═══ DOCUMENT PASSAGE

The National Welfare Measure

“A very simple definition of GDP+ would be a few percent annually discounted average (over the indefinite future) of the square root of GDP each period. A not quite as simple GDP+ definition would substitute a sum over various subgroups of the square root of a GDP assigned to that subgroup. Subgroups might be defined geographically, ethnically, and by age and income. (Varying the group weights might induce various types of affirmative action or discrimination policies.) A more complex GDP+ could include measures of lifespan, leisure, environmental quality, cultural prowess, and happiness.”

This is Robin Hanson’s description of the national welfare measure that would ultimately be used to assess whether the policies adopted were “good”.  In the design issues section of his paper, he discusses the possibility of basing the calculation on a 20 year period of national welfare figures. 

This is a lovely intellectual exercise Robin has embarked upon.  The vast majority of the individuals that Robin believes would take part in these speculative markets will not have a clue as to how to forecast GDP+, even in the very simple case.  Many will be perplexed as to how to discount future GDP+ figures.  The vast majority will be unable to calculate a square root of anything.   The intermediate complexity definition involves breaking down parts of the metric into sub-groups and applying weights. We’re now down to a wee fraction of the public that might be considered “expert”-enough to make a considered forecast.  But Robin’s not finished, it could be even more complex, involving environmental quality, lifespan, leisure and a host of other highly subjective factors.  Even the best actuaries will have difficulty here.  Continuing, there is no turning back from globalization, so any definition must take into account the effects of policy changes on foreigners (and other countries’ policy consequences to us).  Finally, no country stands still in time.  Demographic changes will have to be built into the metric definition.  The meek shall inherit the earth, but only if they are fully accredited actuaries!

══════
═══ DATA EXCERPT

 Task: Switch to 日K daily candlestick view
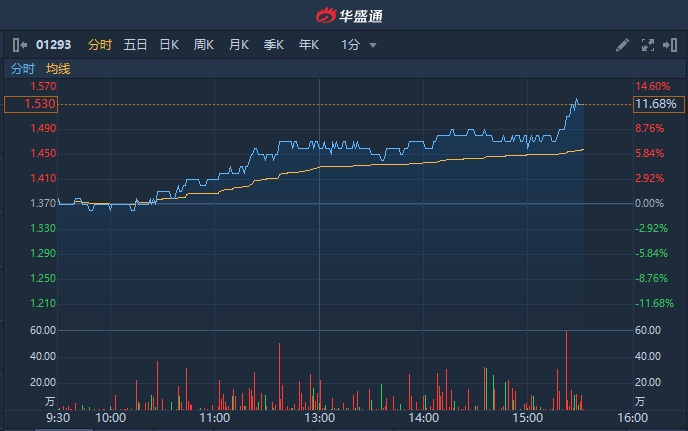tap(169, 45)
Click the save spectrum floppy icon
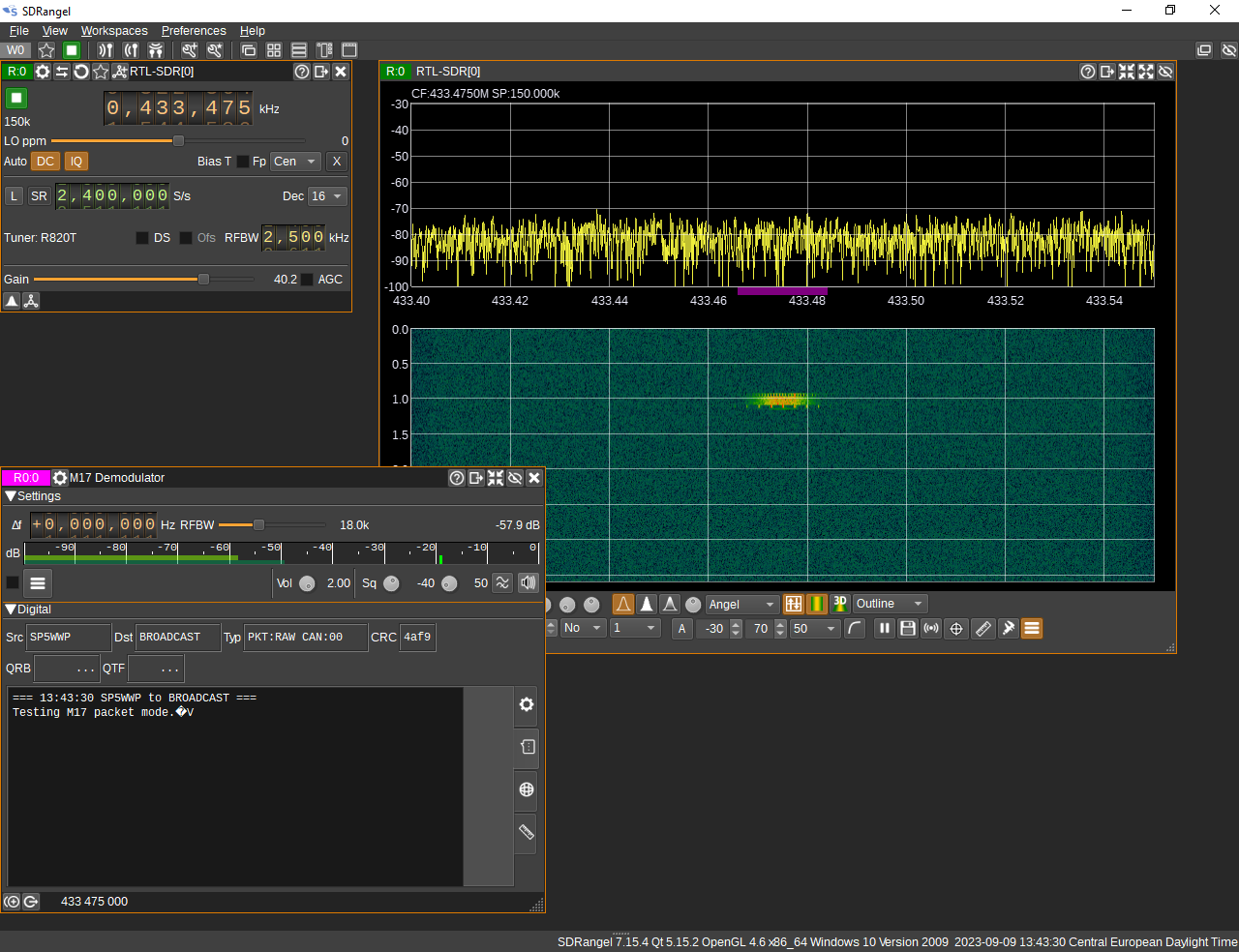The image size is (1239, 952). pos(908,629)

══════

■ WORK INSTRUCTIONS
In the passage on the national welfare measure, list every measure that the quoted definition says a more complex GDP+ could include.

■ ANSWER TO THE PROBLEM
- Lifespan
- Leisure
- Environmental quality
- Cultural prowess
- Happiness